Start of Data to process

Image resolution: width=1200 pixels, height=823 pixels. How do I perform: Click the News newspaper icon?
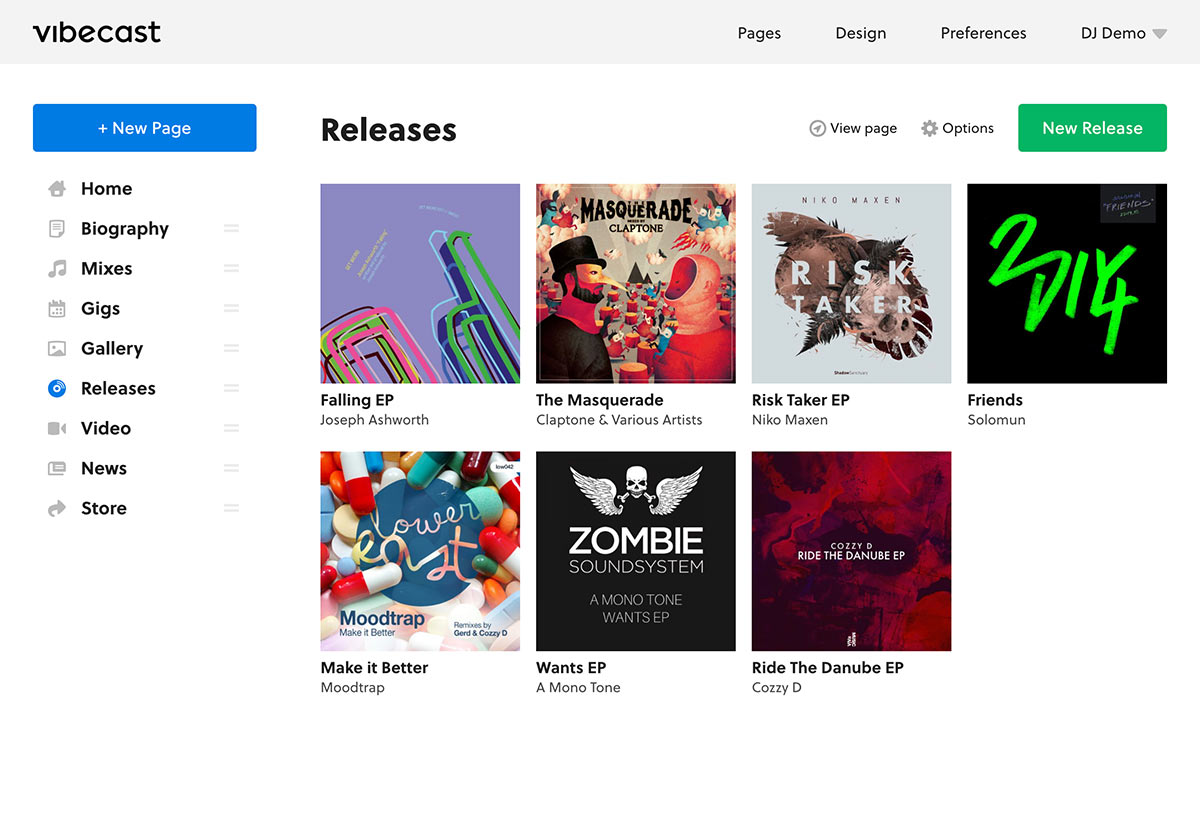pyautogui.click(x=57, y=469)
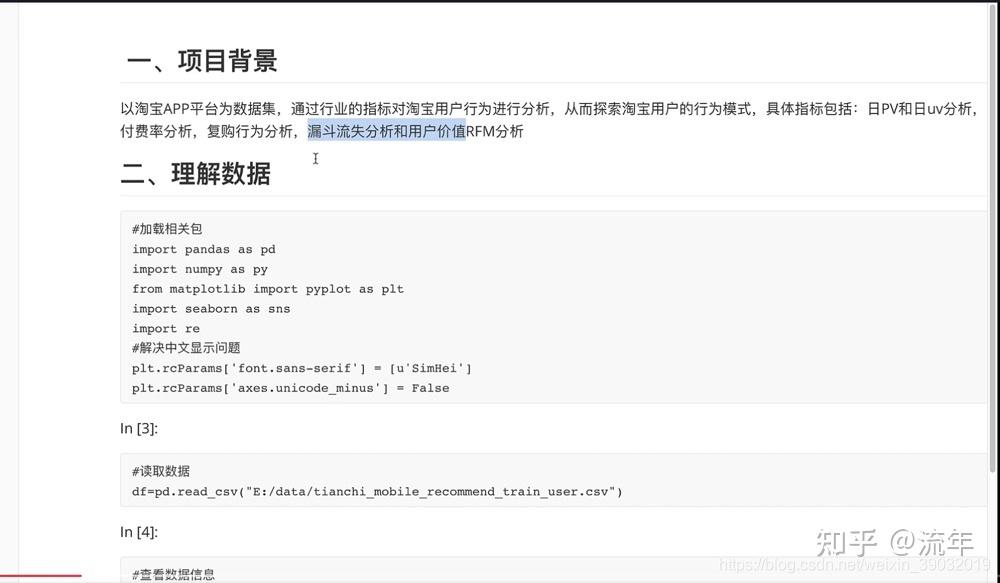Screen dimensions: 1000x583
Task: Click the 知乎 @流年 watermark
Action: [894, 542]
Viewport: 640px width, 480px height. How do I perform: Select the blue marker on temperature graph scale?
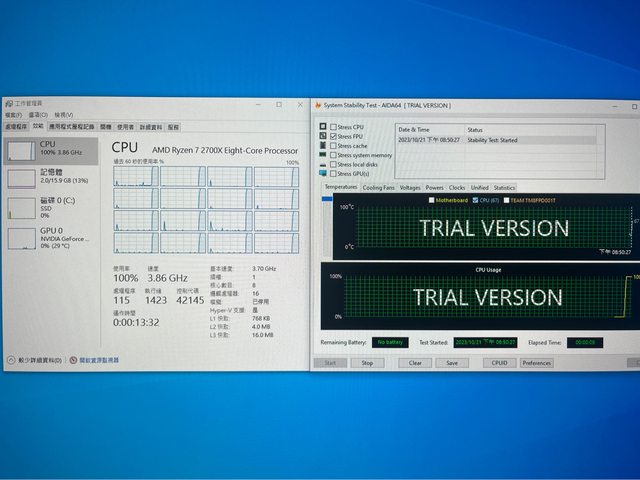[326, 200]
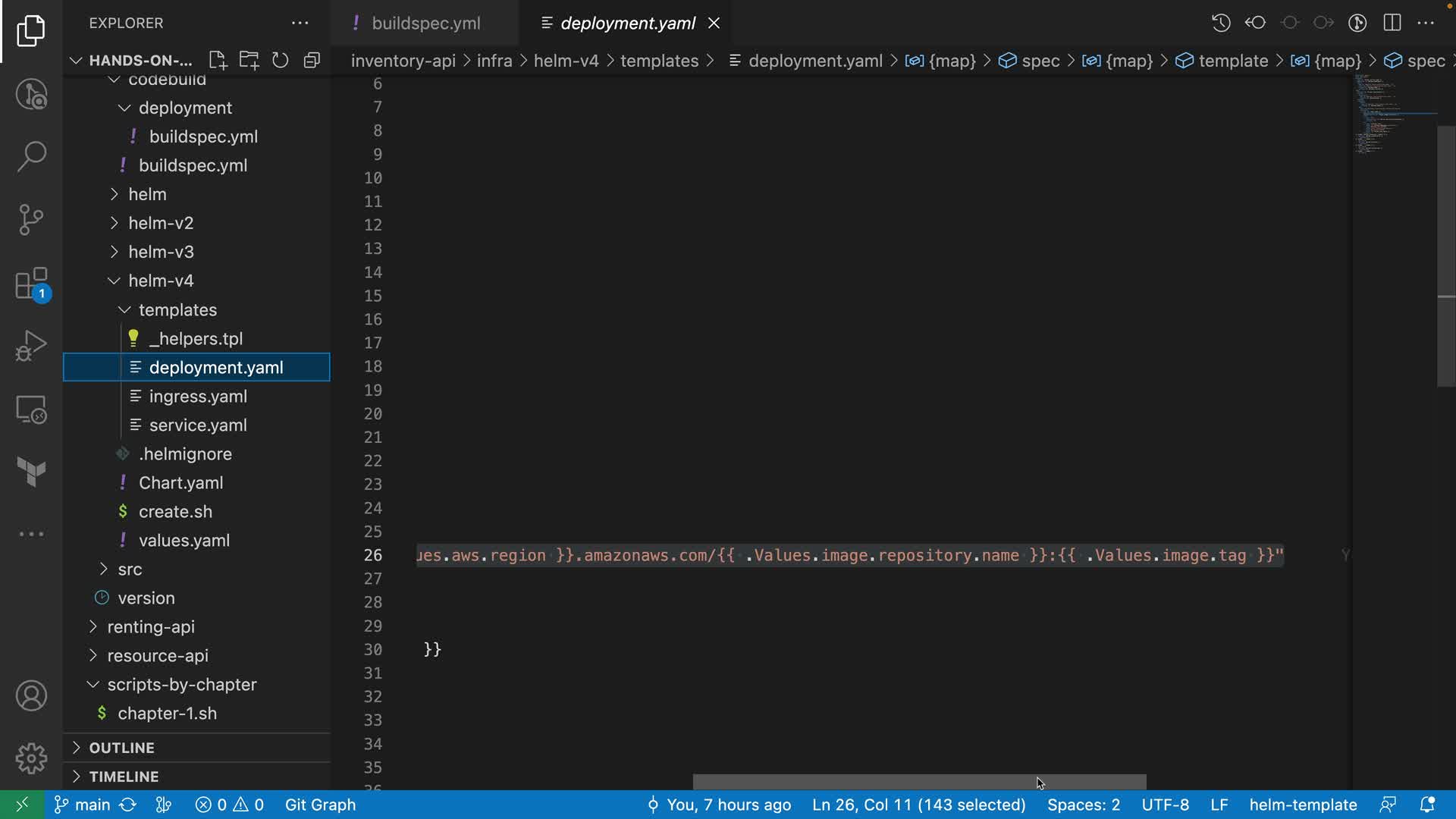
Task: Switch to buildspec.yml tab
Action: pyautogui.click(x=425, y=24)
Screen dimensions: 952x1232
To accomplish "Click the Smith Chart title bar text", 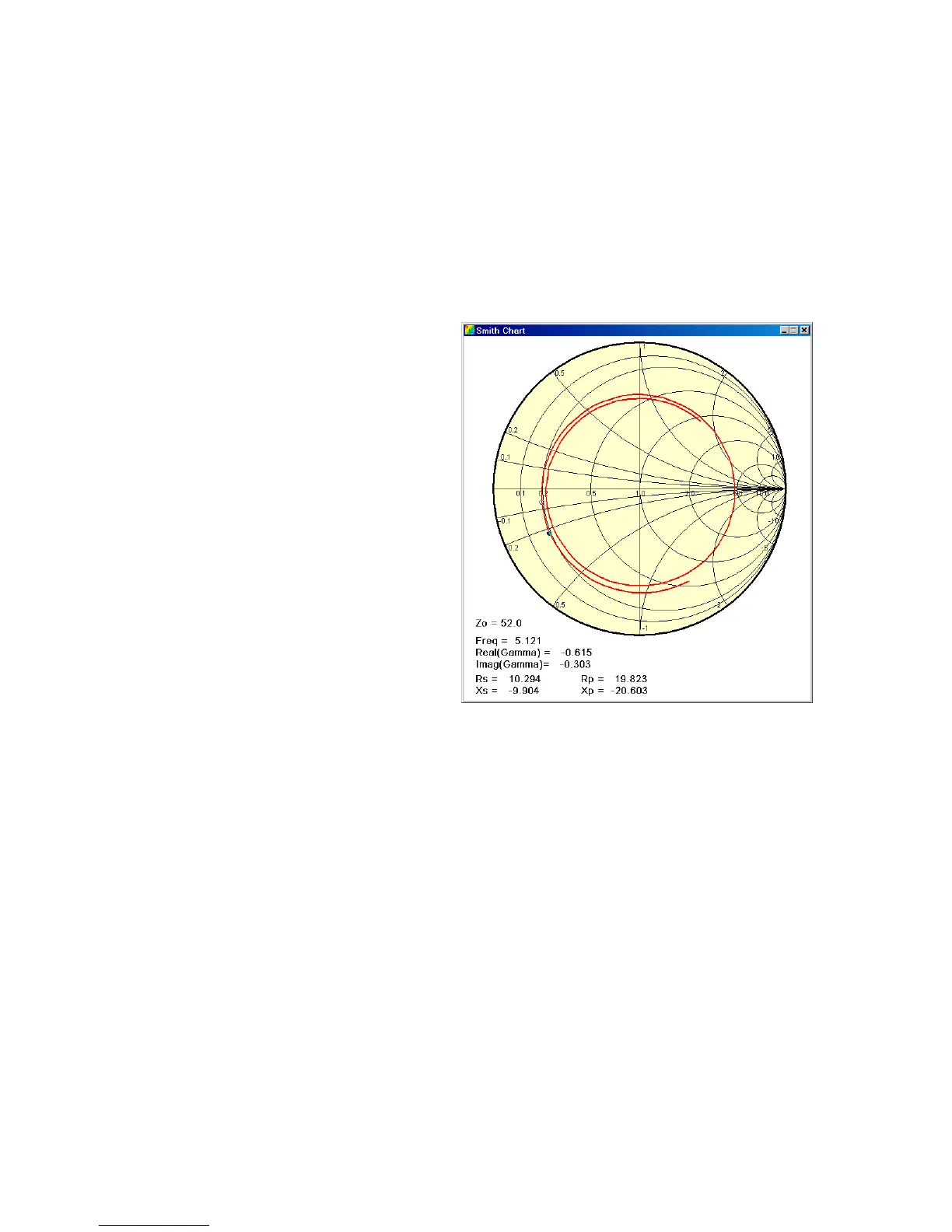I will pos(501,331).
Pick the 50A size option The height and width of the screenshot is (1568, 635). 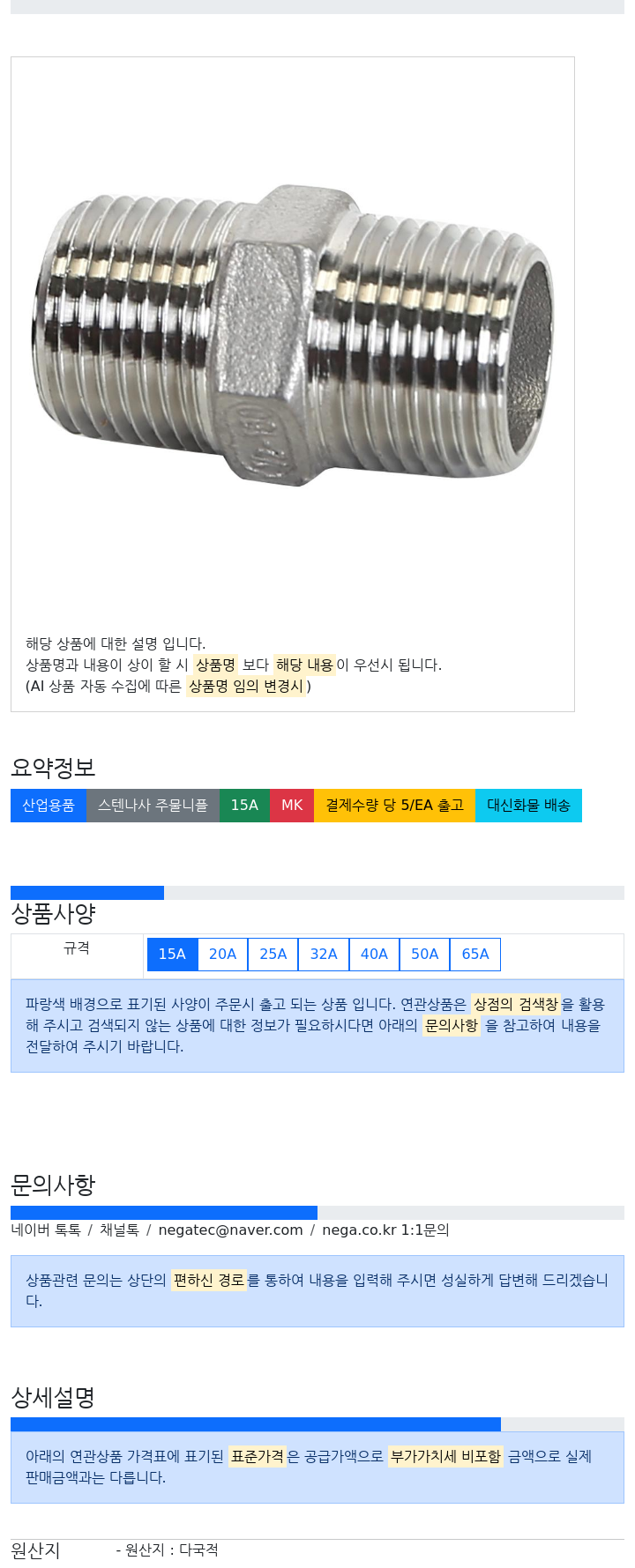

End of Data to process

> **Work to do**: Quote the items exactly, starting at the first line and ending with the line that contains "Action: pyautogui.click(x=425, y=24)", both included. Leave the pictures out.

> **Expected answer**:
Image resolution: width=1200 pixels, height=823 pixels. How do I perform: Click the News newspaper icon?
pyautogui.click(x=57, y=469)
Screen dimensions: 1000x583
Task: Click the 知乎 @流年 watermark
Action: [894, 542]
Viewport: 640px width, 480px height. How do I perform: Select the blue marker on temperature graph scale?
[326, 200]
Task: Switch to buildspec.yml tab
Action: pyautogui.click(x=425, y=24)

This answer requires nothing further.